ATF5 loss of function has been shown previously to cause apoptotic cell death in glioblastoma and breast cancer cells but not in non-transformed astrocytes and human breast epithelial cells. The mechanism for the cell type-dependent survival function of ATF5 is unknown. We report here that the anti-apoptotic factor BCL-2 is a downstream target of ATF5 that mediates the prosurvival function of ATF5 in C6 glioma cells and MCF-7 breast cancer cells.
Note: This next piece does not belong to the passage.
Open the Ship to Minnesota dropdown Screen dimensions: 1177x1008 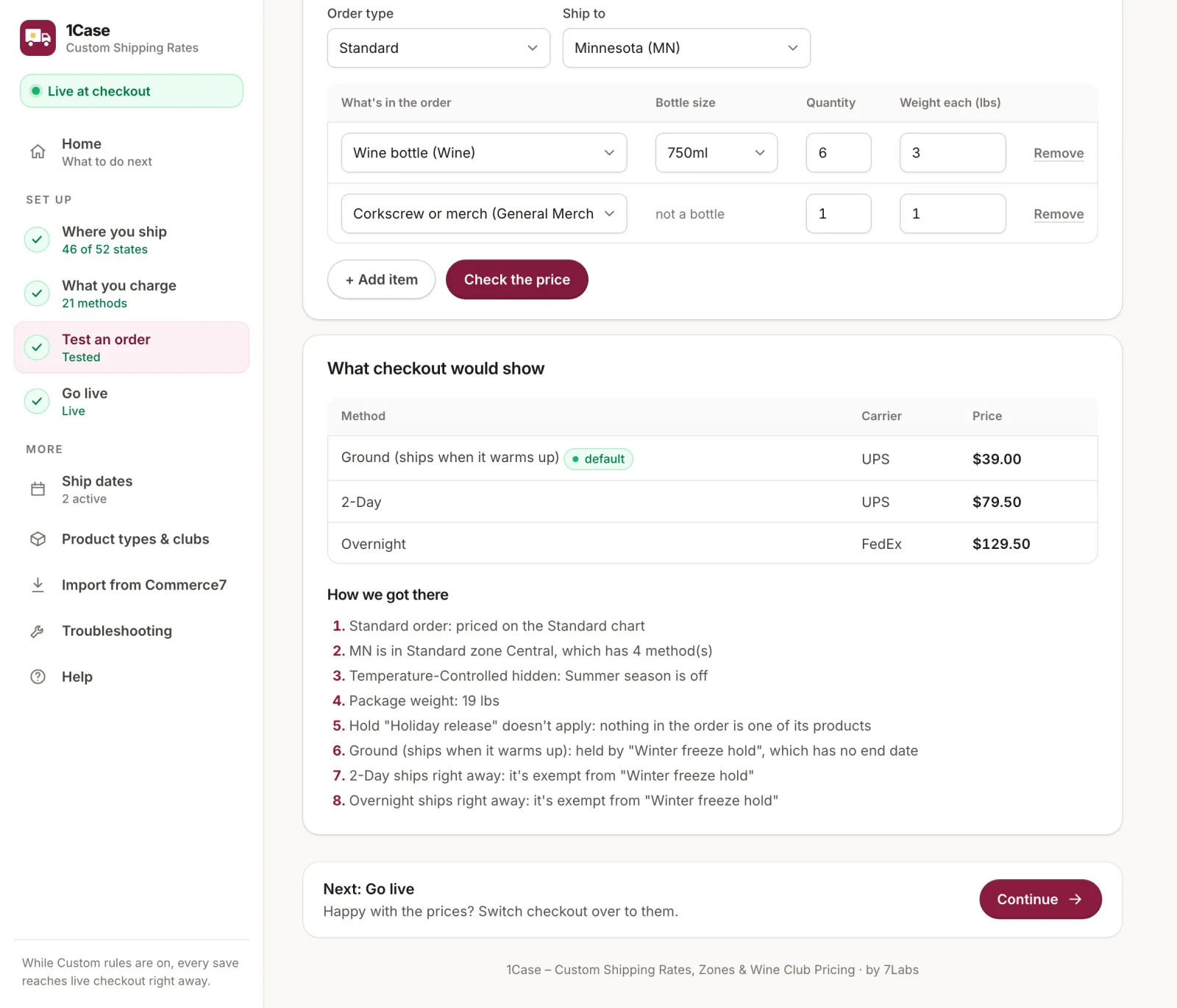686,48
ATF5 binds to an ATF5-specific regulatory element that is downstream of and adjacent to the negative regulatory element in the BCL-2 P2 promoter, stimulating BCL-2 expression. Highlighting the critical role of BCL-2 in ATF5-dependent cancer cell survival, expression of BCL-2 blocks death of C6 and MCF-7 cells induced by dominant-negative ATF5, and depletion of BCL-2 impairs ATF5-promoted cell survival. Moreover, we found that BCL-2 expression is not regulated by ATF5 in non-transformed rat astrocytes, mouse embryonic fibroblasts, and human breast epithelial cells, where expression of BCL-2 but not ATF5 is required for cell survival. These findings identify BCL-2 as an essential mediator for the cancer-specific cell survival function of ATF5 in glioblastoma and breast cancer cells and provide direct evidence that the cell type-specific function of ATF5 derives from differential regulation of downstream targets by ATF5 in different types of cells.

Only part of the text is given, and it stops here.